The outer shell 12 comprises a front outer shell member 22 and a
rear outer shell member 24 that are connected to one another. The
front outer shell member 22 comprises a top portion 21 for facing
at least part of the top region TR of the wearer's head 11, a front
portion 23 for facing at least part of the front region FR of the
wearer's head 11, and left and right side portions 25, 27 extending
rearwardly from the front portion 23 for facing at least part of
the left and right side regions LS, RS of the wearer's head 11. The
rear outer shell member 24 comprises a top portion 29 for facing at
least part of the top region TR of the wearer's head 11, a back
portion 31 for facing at least part of the back region BR of the
wearer's head 11, an occipital portion 37 for facing at least part
of the occipital region OR of the wearer's head 11, and left and
right side portions 33, 35 extending forwardly from the back
portion 31 for facing at least part of the left and right side
regions LS, RS of the wearer's head 11.
The sports helmet 10 may be adjustable in order to adjust how it
fits on the wearer's head 11. To that end, the sports helmet 10
comprises an adjustment mechanism 40 for adjusting a fit of the
sports helmet 10 on the wearer's head 11. The adjustment mechanism
40 allows the fit of the sports helmet 10 to be adjusted by being
operable by the wearer to vary the internal volume of the cavity 13
of the sports helmet 10. This can be done by adjusting one or more
internal dimensions of the cavity 13 of the sports helmet 10, such
as a front-back internal dimension FBD of the cavity 13 in the
front-back direction of the sports helmet 10 and/or a left-right
internal dimension LRD of the cavity 13 in the left-right direction
of the sports helmet 10, as shown in FIG. 64.

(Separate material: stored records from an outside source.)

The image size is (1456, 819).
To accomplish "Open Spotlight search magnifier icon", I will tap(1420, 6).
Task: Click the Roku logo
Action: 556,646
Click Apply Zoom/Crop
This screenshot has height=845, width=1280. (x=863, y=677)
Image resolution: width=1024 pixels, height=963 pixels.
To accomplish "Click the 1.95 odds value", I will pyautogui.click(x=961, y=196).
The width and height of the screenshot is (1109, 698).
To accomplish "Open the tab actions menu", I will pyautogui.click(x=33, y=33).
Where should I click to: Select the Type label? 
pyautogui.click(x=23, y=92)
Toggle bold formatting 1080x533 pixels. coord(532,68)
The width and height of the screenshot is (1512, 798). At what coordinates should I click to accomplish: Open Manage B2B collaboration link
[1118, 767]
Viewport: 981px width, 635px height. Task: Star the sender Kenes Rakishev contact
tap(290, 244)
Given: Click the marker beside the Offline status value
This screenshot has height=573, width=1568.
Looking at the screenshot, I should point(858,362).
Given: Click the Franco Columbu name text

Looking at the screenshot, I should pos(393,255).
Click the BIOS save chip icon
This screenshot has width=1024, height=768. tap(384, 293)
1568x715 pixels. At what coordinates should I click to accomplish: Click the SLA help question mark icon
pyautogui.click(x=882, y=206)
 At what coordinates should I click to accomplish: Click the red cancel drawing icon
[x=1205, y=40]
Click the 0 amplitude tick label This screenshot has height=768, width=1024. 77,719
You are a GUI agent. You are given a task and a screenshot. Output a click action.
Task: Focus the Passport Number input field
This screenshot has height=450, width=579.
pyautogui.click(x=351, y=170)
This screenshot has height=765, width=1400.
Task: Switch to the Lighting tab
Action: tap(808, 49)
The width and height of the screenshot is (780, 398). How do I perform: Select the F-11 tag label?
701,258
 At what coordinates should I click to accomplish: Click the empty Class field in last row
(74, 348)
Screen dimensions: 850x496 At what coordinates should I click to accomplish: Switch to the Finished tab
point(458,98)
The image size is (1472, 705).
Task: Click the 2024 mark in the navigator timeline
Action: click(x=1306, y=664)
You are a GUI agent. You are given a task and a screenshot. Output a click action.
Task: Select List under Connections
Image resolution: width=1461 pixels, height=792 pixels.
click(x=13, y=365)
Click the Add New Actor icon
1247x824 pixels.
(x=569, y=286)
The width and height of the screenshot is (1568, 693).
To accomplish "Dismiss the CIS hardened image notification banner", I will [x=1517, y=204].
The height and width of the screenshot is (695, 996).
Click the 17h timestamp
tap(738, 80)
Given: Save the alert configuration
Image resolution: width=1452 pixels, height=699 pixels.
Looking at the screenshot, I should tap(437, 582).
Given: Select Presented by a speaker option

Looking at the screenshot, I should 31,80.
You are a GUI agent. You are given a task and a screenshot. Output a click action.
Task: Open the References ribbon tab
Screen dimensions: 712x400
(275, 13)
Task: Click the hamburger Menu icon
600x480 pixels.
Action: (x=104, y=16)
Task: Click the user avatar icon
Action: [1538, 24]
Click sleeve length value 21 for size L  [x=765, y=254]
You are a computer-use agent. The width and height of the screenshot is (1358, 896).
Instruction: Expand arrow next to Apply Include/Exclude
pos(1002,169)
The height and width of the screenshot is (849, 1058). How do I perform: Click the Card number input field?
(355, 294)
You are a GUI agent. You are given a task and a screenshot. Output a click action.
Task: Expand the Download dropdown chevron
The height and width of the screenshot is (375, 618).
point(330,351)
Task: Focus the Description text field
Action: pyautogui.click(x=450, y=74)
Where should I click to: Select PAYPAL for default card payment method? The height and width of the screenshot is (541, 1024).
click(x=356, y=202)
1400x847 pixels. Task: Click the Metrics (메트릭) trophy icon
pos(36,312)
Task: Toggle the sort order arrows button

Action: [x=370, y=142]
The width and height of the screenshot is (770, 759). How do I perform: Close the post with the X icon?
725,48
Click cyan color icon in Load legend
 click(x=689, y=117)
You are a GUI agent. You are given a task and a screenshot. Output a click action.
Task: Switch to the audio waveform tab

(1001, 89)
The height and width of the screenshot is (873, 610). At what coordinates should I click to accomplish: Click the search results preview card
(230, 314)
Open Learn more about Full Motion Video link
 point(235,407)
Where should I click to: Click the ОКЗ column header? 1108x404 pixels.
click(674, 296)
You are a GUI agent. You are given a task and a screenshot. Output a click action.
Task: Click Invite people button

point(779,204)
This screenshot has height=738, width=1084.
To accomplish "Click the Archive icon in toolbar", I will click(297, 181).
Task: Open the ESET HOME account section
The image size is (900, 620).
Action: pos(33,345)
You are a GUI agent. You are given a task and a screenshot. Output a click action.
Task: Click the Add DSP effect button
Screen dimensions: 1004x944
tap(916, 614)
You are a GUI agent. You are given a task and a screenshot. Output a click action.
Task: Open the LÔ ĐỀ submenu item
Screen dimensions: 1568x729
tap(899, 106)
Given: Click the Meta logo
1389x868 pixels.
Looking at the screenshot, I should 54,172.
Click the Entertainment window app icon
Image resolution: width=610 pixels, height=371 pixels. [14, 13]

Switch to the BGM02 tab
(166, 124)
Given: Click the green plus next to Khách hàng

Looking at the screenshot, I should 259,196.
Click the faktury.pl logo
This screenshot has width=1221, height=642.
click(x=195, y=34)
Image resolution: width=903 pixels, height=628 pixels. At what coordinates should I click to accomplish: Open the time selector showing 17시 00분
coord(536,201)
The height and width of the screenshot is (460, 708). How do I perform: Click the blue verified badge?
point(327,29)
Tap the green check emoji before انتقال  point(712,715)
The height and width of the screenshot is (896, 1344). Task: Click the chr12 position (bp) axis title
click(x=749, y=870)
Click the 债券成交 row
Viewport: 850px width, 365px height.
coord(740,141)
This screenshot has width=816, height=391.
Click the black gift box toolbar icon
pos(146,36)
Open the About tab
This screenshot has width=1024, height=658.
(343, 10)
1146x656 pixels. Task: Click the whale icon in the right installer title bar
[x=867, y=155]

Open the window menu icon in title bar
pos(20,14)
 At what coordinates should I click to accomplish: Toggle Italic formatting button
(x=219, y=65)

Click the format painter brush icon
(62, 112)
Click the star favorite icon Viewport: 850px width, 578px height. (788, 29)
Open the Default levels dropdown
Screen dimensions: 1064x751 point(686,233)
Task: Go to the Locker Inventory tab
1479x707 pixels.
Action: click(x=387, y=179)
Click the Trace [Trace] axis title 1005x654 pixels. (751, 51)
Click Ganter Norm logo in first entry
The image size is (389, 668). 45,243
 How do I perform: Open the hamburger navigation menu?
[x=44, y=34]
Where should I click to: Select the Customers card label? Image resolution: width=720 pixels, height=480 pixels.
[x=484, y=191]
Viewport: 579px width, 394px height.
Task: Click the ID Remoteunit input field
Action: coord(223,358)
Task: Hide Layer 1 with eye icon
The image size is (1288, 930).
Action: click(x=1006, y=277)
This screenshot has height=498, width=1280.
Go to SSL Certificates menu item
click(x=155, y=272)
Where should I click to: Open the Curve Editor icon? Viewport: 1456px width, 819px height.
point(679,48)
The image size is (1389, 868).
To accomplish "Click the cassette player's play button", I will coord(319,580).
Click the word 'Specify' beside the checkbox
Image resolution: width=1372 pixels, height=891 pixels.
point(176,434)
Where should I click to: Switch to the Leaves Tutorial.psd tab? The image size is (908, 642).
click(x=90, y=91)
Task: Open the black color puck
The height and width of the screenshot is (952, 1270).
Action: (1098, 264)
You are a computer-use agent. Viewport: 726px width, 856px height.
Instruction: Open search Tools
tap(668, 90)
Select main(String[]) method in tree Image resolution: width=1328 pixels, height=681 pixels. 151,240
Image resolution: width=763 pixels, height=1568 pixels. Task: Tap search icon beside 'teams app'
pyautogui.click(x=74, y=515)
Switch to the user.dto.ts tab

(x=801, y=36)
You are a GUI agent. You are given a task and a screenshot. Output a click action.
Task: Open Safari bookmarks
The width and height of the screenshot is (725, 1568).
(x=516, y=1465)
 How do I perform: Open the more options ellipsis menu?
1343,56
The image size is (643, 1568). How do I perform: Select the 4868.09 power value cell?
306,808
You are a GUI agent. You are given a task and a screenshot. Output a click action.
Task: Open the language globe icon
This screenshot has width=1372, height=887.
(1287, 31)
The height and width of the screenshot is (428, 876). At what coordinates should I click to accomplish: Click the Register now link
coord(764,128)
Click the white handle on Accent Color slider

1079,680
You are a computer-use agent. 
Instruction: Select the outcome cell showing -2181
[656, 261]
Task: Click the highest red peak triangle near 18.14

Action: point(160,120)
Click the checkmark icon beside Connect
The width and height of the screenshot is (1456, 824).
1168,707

More particularly, in this embodiment, the outer shell 12 and the
inner padding 15 are adjustable to adjust the fit of the sports
helmet 10 on the wearer's head 11. To that end, in this case, the
front outer shell member 22 and the rear outer shell member 24 are
movable relative to one another to adjust the fit of the sports
helmet 10 on the wearer's head 11. The adjustment mechanism 40 is
connected between the front outer shell member 22 and the rear
outer shell member 24 to enable adjustment of the fit of the sports
helmet 10 by moving the outer shell members 22, 24 relative to one
another. In this example, relative movement of the outer shell
members 22, 24 for adjustment purposes is in the front-back
direction of the sports helmet 10 such that the front-back internal
dimension FBD of the cavity 13 of the sports helmet 10 is adjusted.
This is shown in FIGS. 5 to 8 in which the rear outer shell member
24 is moved relative to the front outer shell member 22 from a
first position, which is shown in FIG. 5 and which corresponds to a
relatively small size of the sports helmet 10, to a second
position, which is shown in FIG. 6 and which corresponds to an
intermediate size of the sports helmet 10, and to a third position,
which is shown in FIGS. 7 and 8 and which corresponds to a
relatively large size of the sports helmet 10.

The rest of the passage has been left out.